Berlin - Die Union treibt die Vorbereitung für ein Verbot der organisierten Hilfe zum Suizid voran. Erste Gespräche über einen Gruppenantrag im Bundestag haben begonnen. Die SPD ist vom Tempo der Initiative von CDU und CSU überrascht und mahnt mehr Zeit an. Auch die Evangelische Kirche in Deutschland will jede Form der aktiven Sterbehilfe gesetzlich verbieten. Das sei nicht nur ein Gebot des Glaubens, sondern der Menschenwürde, sagt der Vizepräsident der Evangelischen Kirche in Deutschland (EKD), Friedrich Hauschildt, im Gespräch mit unserer Zeitung.

Herr Hauschildt, der neue Gesundheitsminister Hermann Gröhe will einen erneuten Anlauf im Bundestag zum Verbot der aktiven Sterbehilfe unternehmen. Wie bewerten Sie diesen Vorstoß?

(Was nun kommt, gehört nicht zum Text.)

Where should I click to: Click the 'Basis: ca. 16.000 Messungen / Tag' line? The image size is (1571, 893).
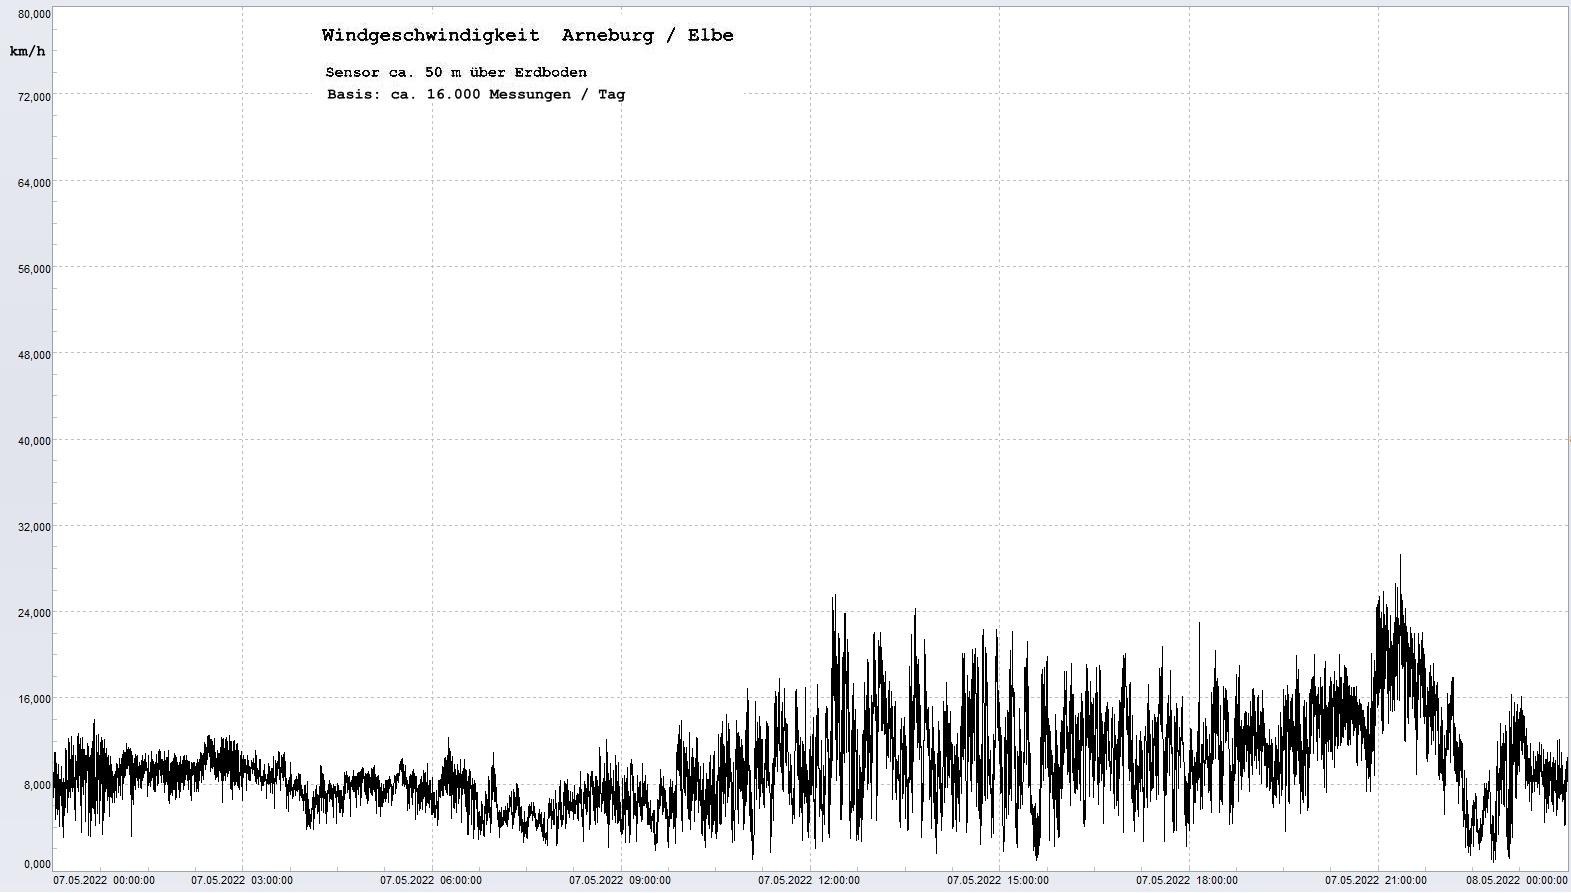pyautogui.click(x=475, y=95)
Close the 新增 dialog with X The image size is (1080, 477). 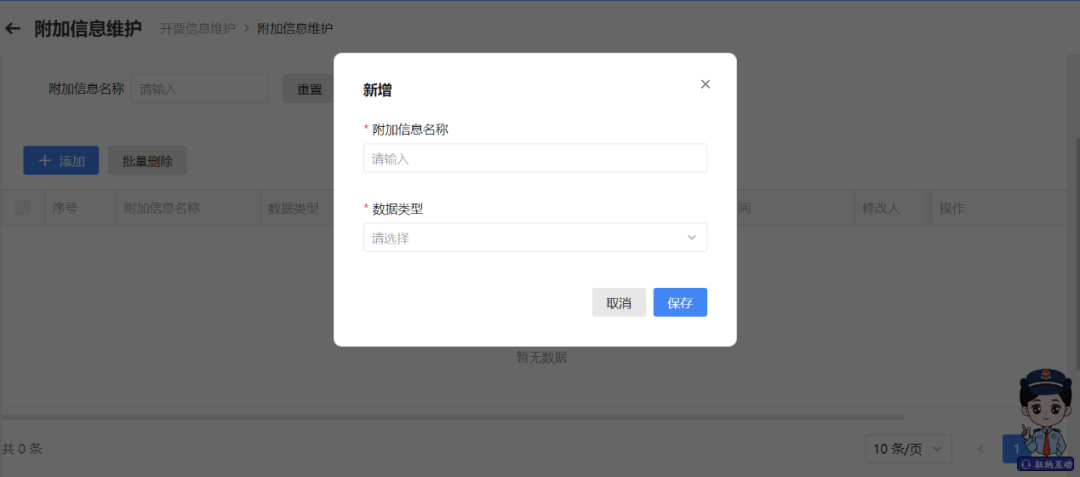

Wir begrüßen die neue Diskussion. Es gibt Organisationen, die Sterbehilfe kommerziell anbieten, andere bieten sie ohne geschäftliches Interesse ebenfalls an. Die Evangelische Kirche in Deutschland ist der Meinung, dass die Arbeit dieser Organisationen untersagt werden sollte, weil sie der schwierigen Situation sterbender Menschen nicht gerecht wird. Die Arbeit solcher Organisationen verändert die Haltung unserer Gesellschaft zum Suizid in falscher Weise.
Aber diese Dienstleistungen, die Sie untersagen wollen, treffen doch unverkennbar auf eine gewisse Nachfrage. Also antworten sie nur auf ein in der Gesellschaft vorhandenes Bedürfnis. Was haben Sie dagegen?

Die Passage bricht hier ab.